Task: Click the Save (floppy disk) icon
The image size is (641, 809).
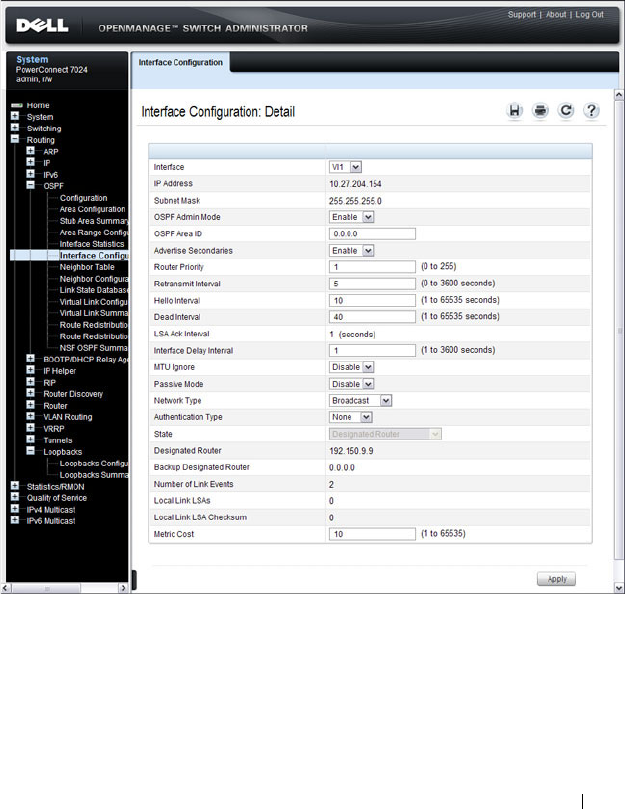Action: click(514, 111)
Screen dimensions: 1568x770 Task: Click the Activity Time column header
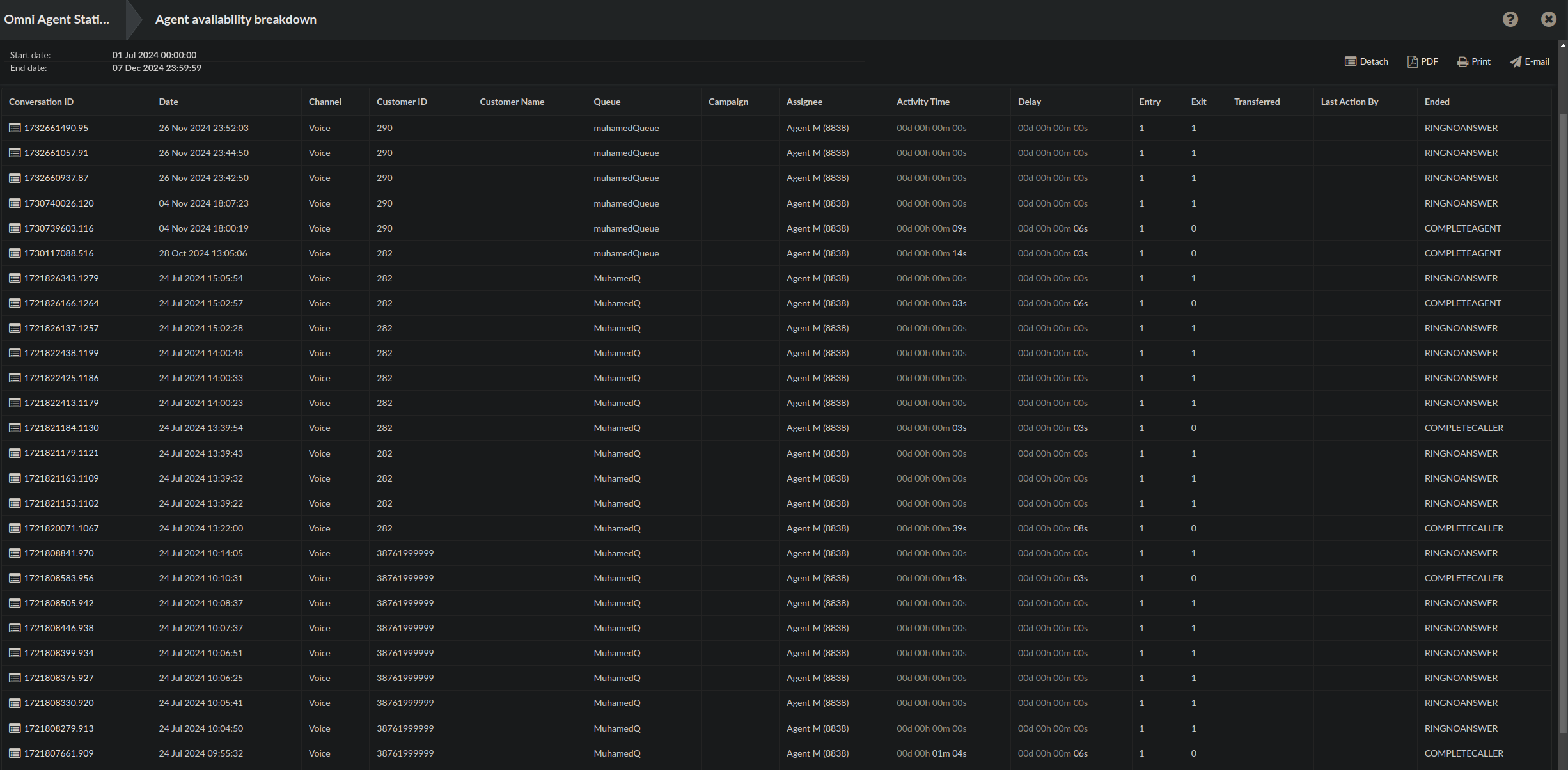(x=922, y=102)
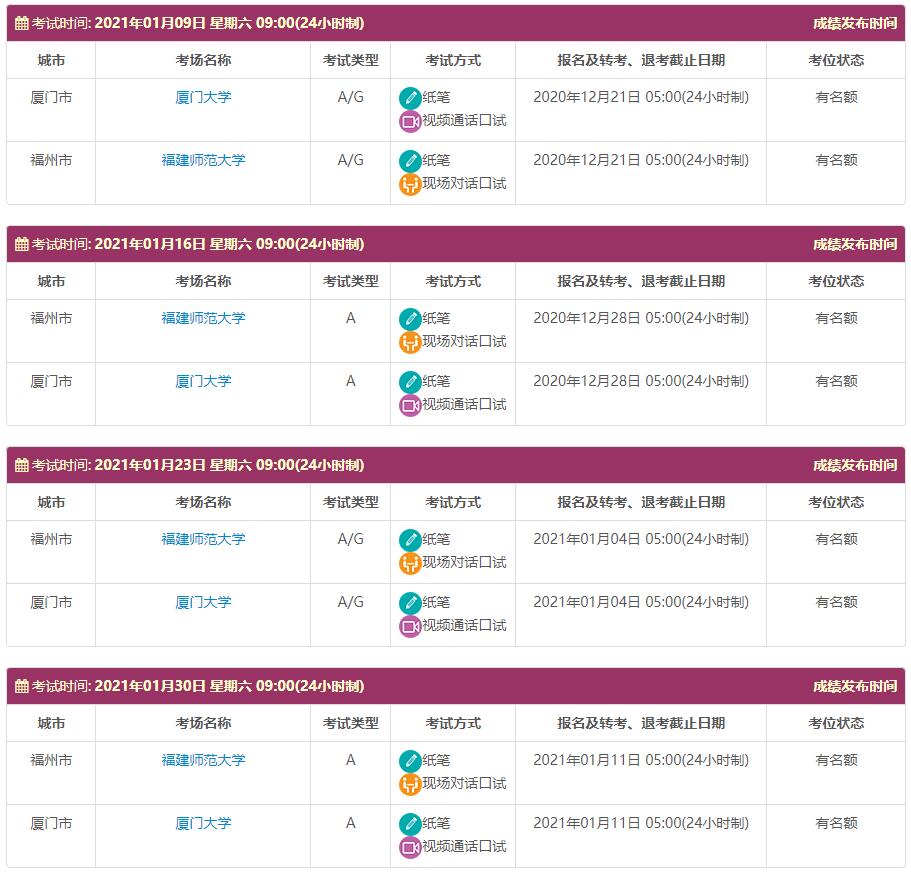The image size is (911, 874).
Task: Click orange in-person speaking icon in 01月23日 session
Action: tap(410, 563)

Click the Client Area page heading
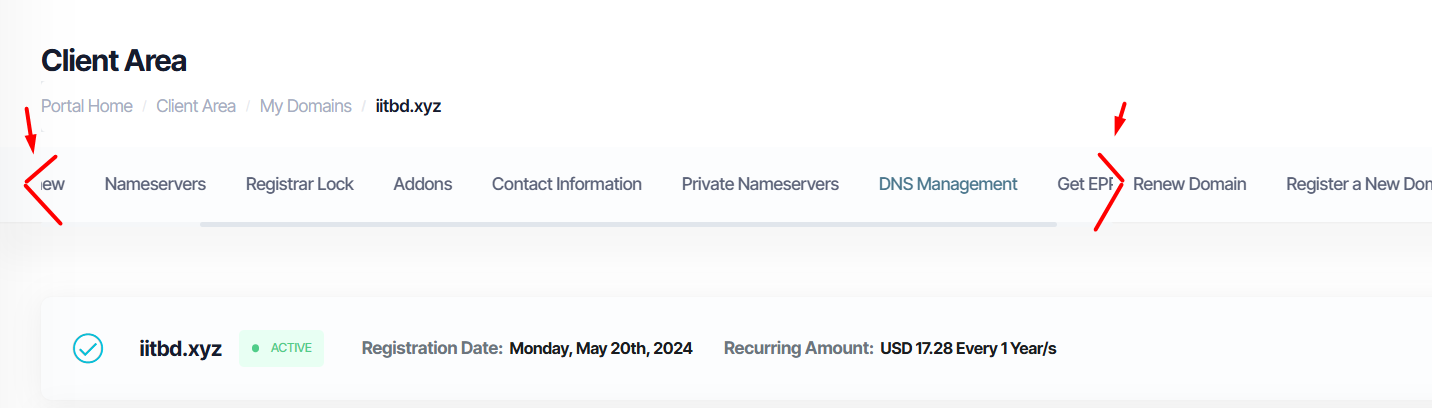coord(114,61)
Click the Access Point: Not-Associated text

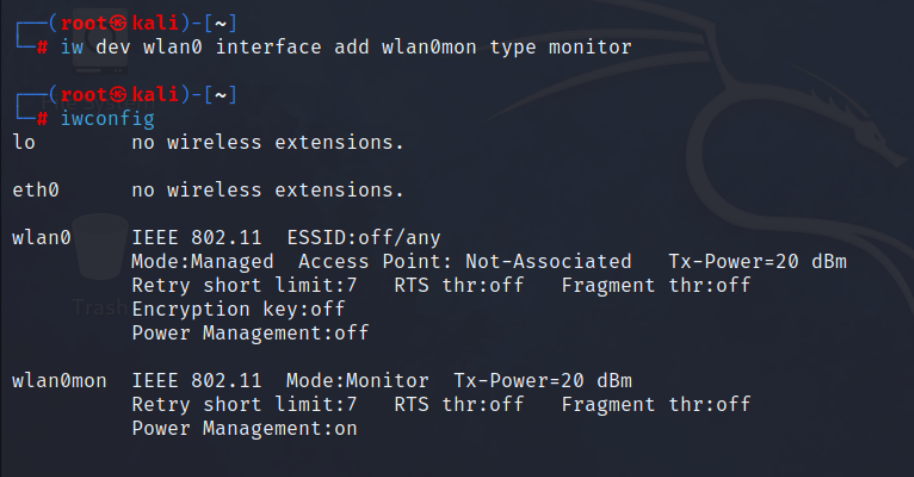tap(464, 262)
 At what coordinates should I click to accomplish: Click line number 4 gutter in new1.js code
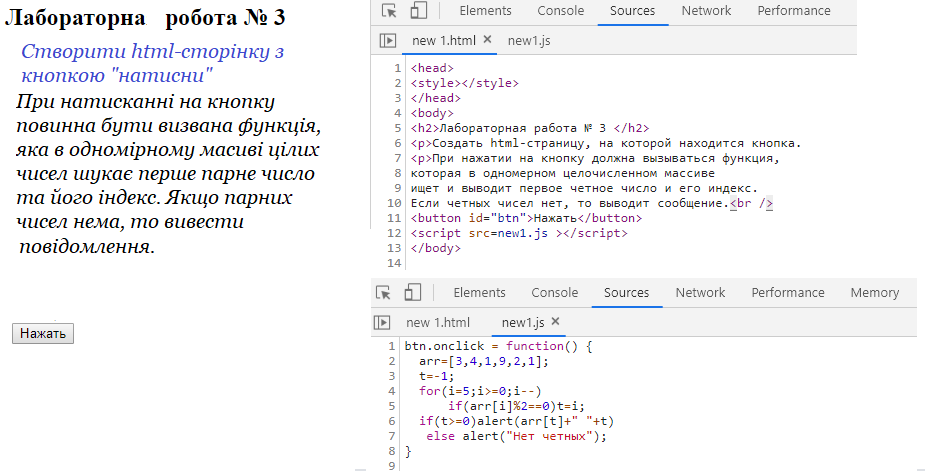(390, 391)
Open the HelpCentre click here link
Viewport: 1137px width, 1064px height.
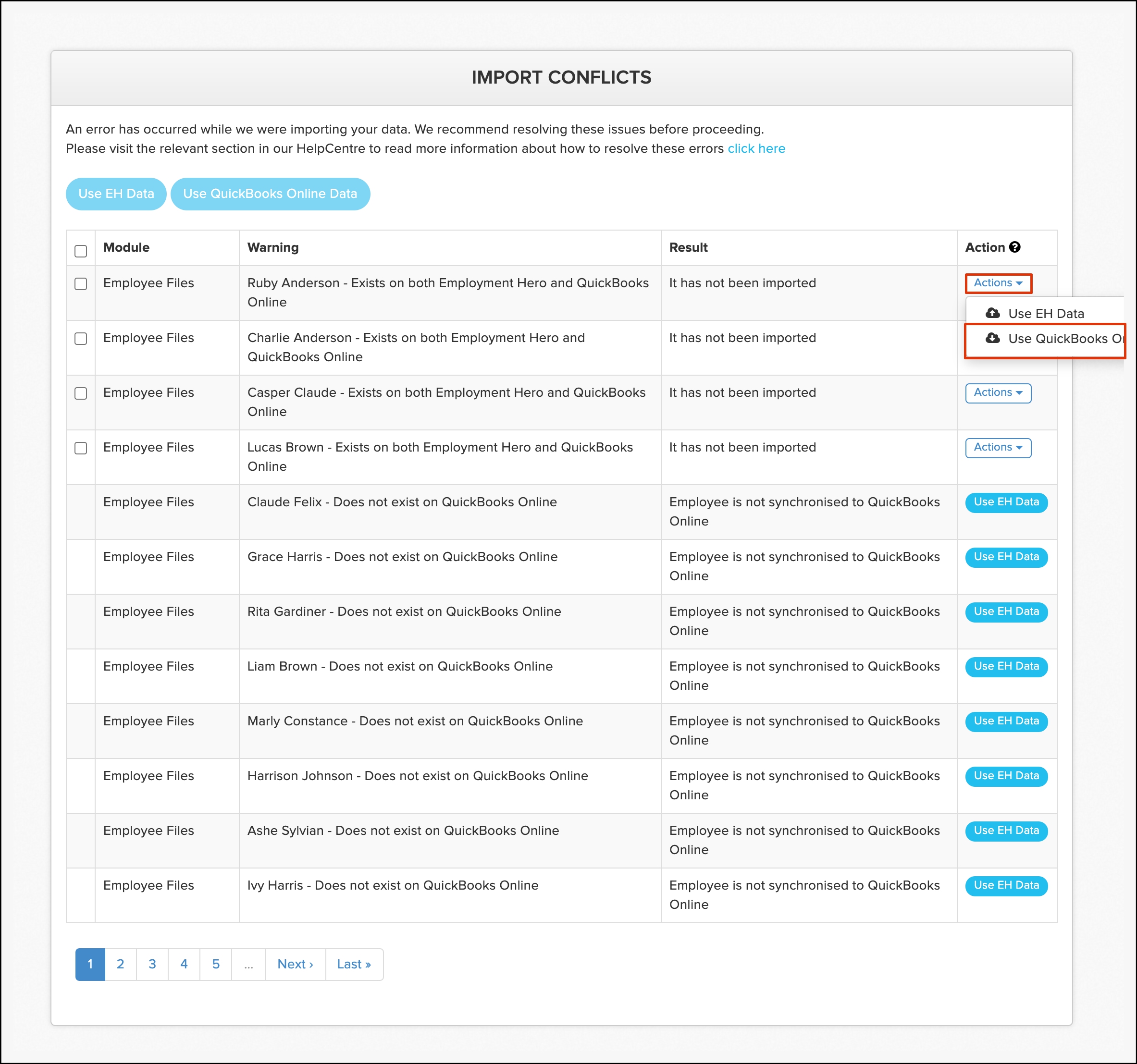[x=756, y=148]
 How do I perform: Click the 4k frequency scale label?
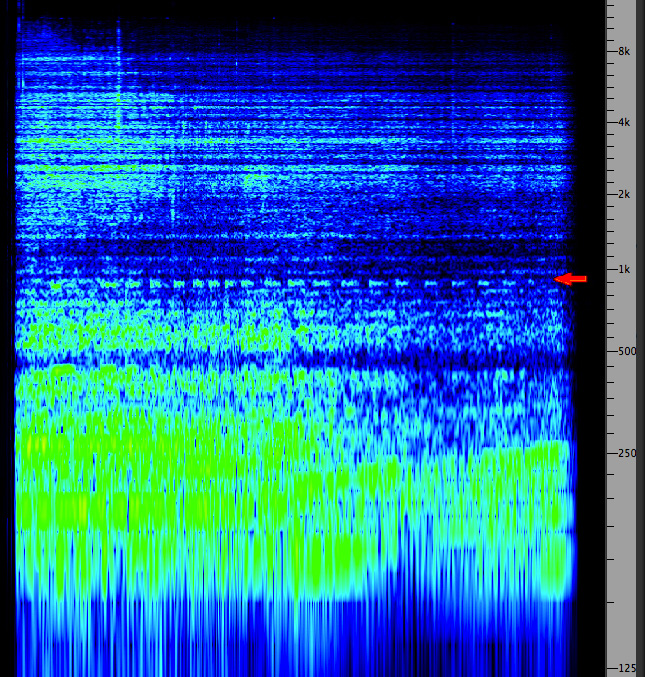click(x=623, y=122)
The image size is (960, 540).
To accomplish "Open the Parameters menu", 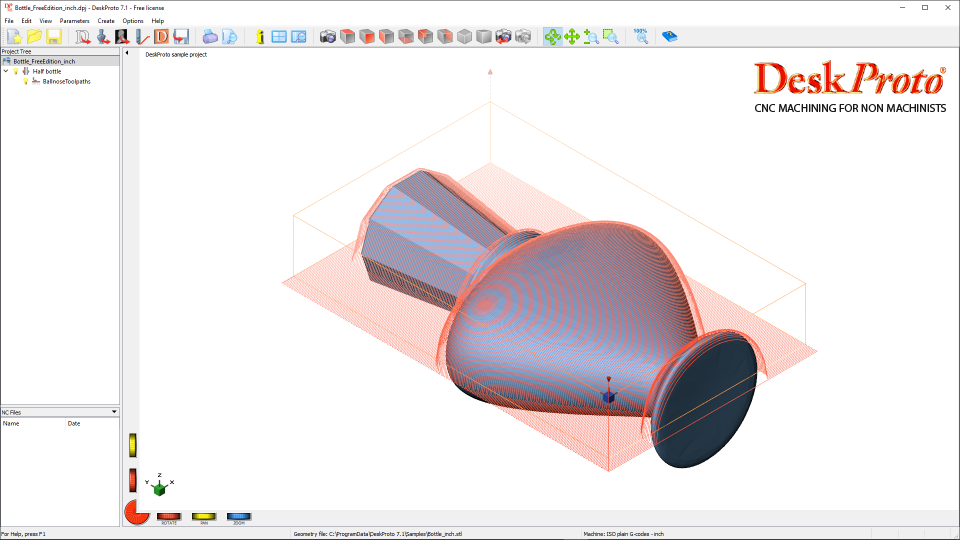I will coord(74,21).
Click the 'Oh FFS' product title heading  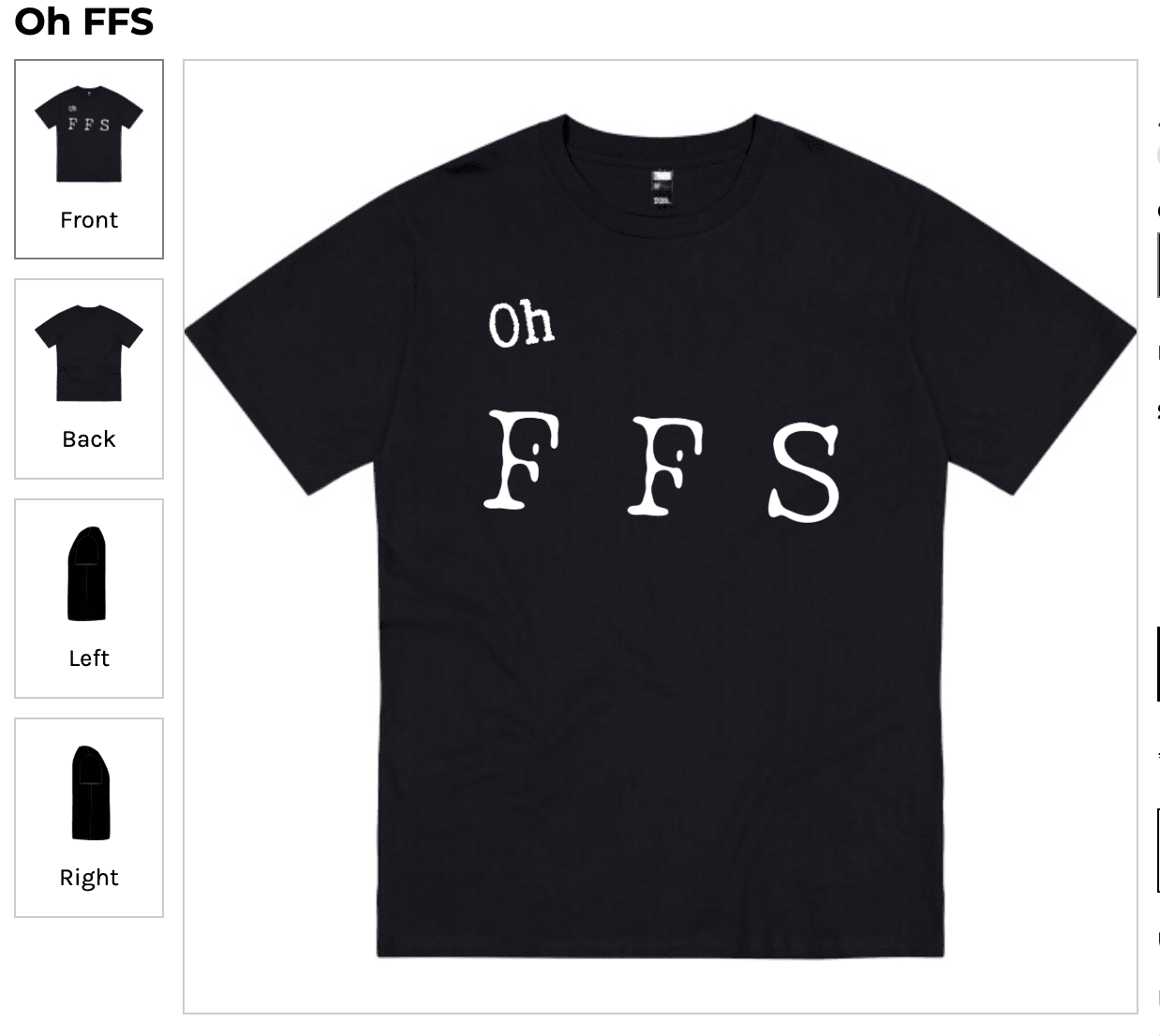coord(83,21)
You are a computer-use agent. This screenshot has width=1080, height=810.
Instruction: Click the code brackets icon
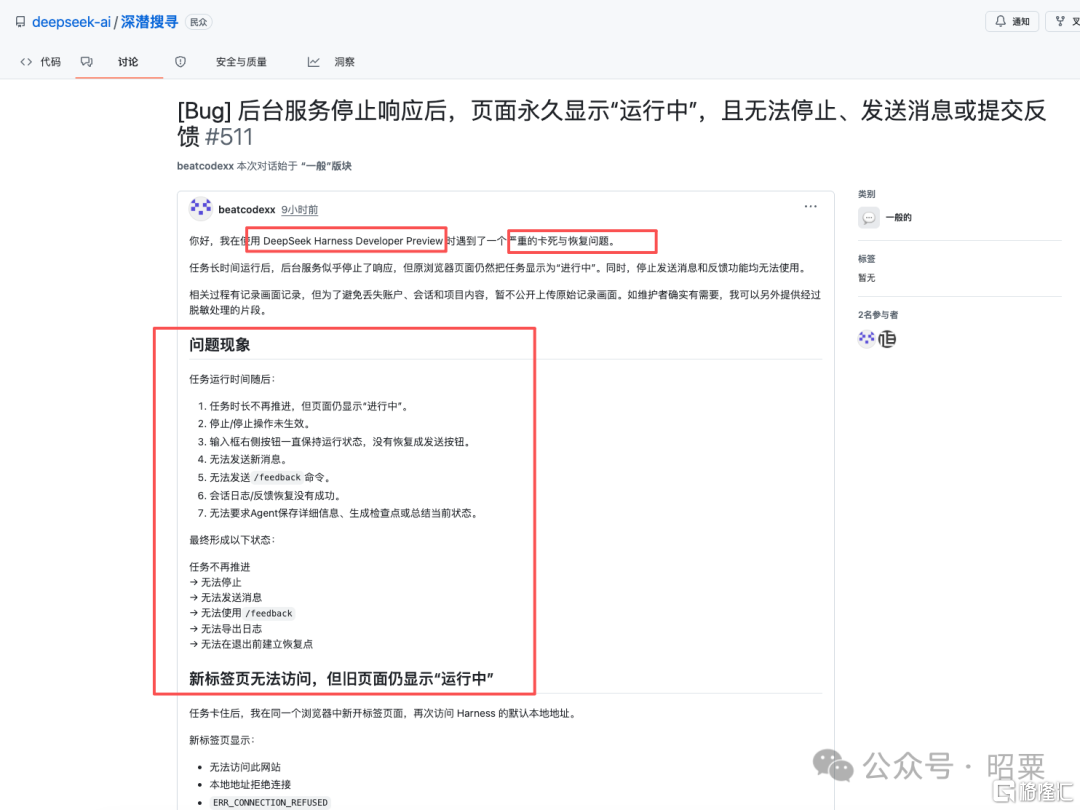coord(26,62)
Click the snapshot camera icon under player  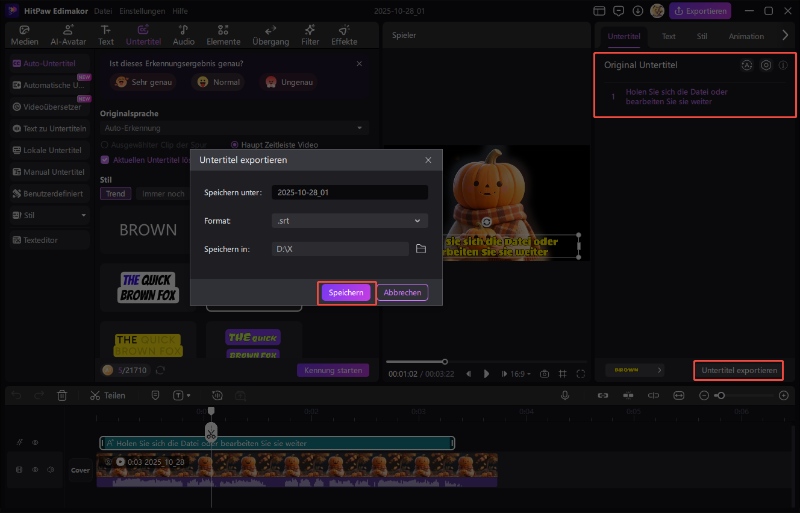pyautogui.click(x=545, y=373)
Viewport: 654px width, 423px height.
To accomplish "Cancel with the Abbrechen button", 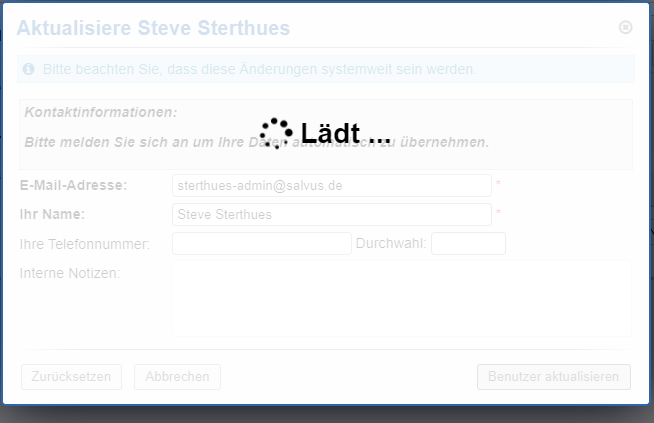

::::::::

Task requirements: Arrange the lines of the listing, from the line containing "Viewport: 654px width, 423px height." through the end of the listing, inclusive, as a Markdown table with the columns Row and Line, omitting blank lines. Leave the pictures out of the table.

Problem solution:
| Row | Line |
|---|---|
| 1 | Viewport: 654px width, 423px height. |
| 2 | To accomplish "Cancel with the Abbrechen button",  |